The inability to conceive is mainly a reproductive problem. But even though the problem is caused by physical and genetic factors, it can take a great toll on one’s mental health too.
While fertility problems affect both couples, studies suggest that it is the woman who is usually more affected—emotionally and psychologically. This article will talk about how fertility issues can impact your mental health, and what can be possibly done about it.
Fertility Issues Can Cause Grief, Depression, & Anxiety
Fertility issues have a profound impact on both the couples’ mental health. But as mentioned, the most affected is the woman. Her physical, emotional, sexual, spiritual, and financial aspects in life could be affected by fertility issues. A woman may feel anxious or depressed due to fertility issues, especially after a failed fertility treatment or after experiencing a miscarriage.
The anxiety, grief, and depression might even become a lot worse, especially if the woman has gone through physically and emotionally-demanding medical treatments, like In-Vitor Fertilization (IVF), just to conceive.

§ **INFORMATION PROVIDED**:
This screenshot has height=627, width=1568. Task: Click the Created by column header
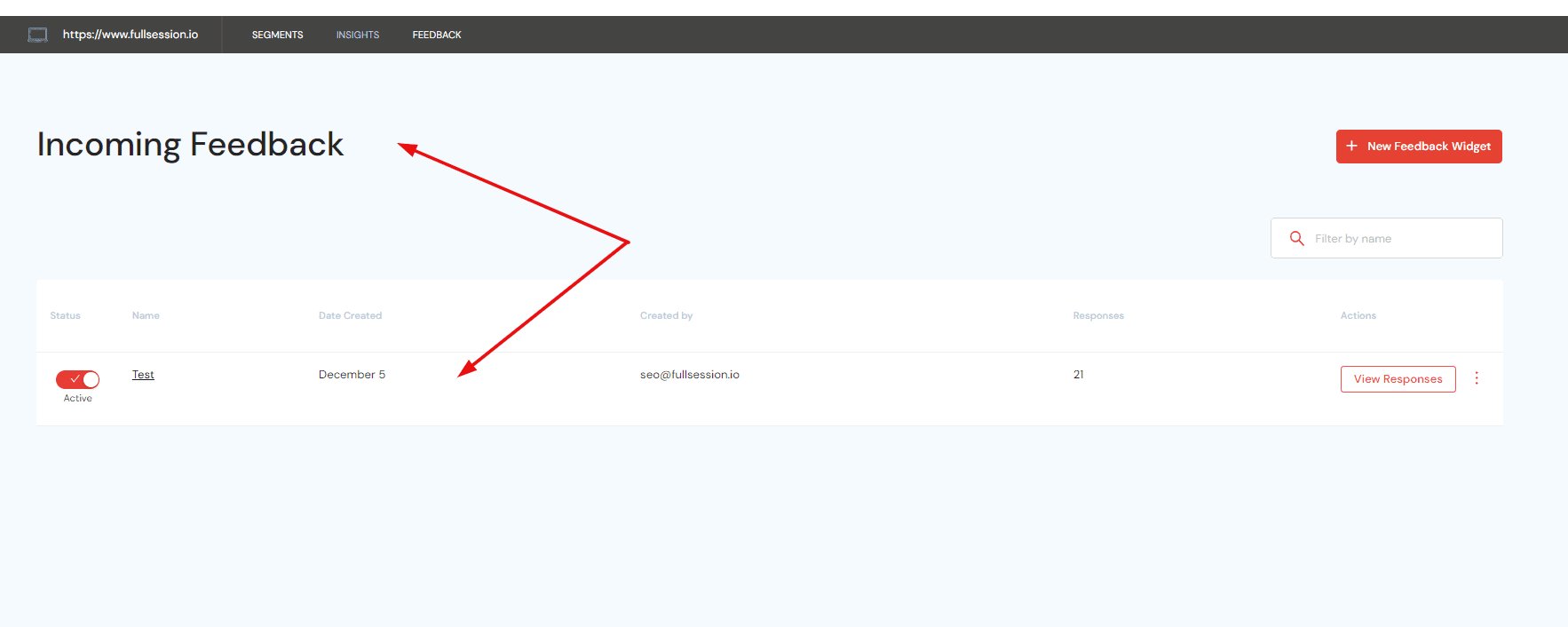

§ **EXERCISE DIRECTIONS**: Which aspects of a woman's life does the article on fertility and mental health say fertility issues could affect? List every one it names.

§ **OUTPUT OF THE TASK**: Physical, emotional, sexual, spiritual, and financial.